O Banco Fortis de investimento informa que sem maiores cuidados e investimentos agrícolas, dificilmente a produção poderá ser sustentada acima de 1 milhão de toneladas anuais, um nível que poderá vir a ser sustentador de preços. François Ruf, pesquisador do Instituto Cirad de Agricultura Tropical, acredita que há um risco evidente de queda constante de produção. “Não ficaria surpreso se, dentro de poucos anos, a Costa do Marfim esteja produzindo apenas 500 – 600 mil toneladas anuais de cacau”.
Neste cenário, os comerciantes de cacau ingleses temem que os preços possam disparar acima de £2000 por tonelada, atingindo níveis não vistos desde o final da década de 70. Em julho de 1977, em termos nominais, os preços atingiram o pico de £3.512. “O setor do cacau está vivendo da mão para a boca, de safra para safra,” declara o Banco Fortis.
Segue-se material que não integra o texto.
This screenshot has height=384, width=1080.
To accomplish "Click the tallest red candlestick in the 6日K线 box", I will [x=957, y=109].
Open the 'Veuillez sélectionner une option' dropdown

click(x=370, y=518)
O processo de liberalização, iniciado na década passada, não assegurou aos produtores uma maior parcela de lucros, necessária para incentivar investimentos, enquanto as taxas de pobreza rural quase que duplicaram nos últimos seis anos.
O legado da guerra civil, advindo em parte de ressentimentos causados por ondas de imigração para as plantações nas últimas décadas, deixou uma herança amarga para os produtores. Um acordo de paz, assinado em 2007, marcou oficialmente o fim do conflito que dividiu o país. Mas, o avanço para o desarmamento de grupos militantes tem sido lento, e as prorrogações repetidas das eleições difundiram um sentimento desanimador. Pressões de grupos de produtores e outros levaram o governo de Laurent Gbagbo a prometer reformas. Autoridades federais acusadas de corrupção foram presas. O governo instalou um conselho interino de gestão para analisar a reestruturação do setor.
Os produtores da Costa do Marfim – como as árvores que cultivam – têm se mostrado extraordinariamente flexíveis. Para os mercados, a questão é se os líderes do país poderão dar o suporte do qual precisam para prosperar, ao invés de simplesmente sobreviverem.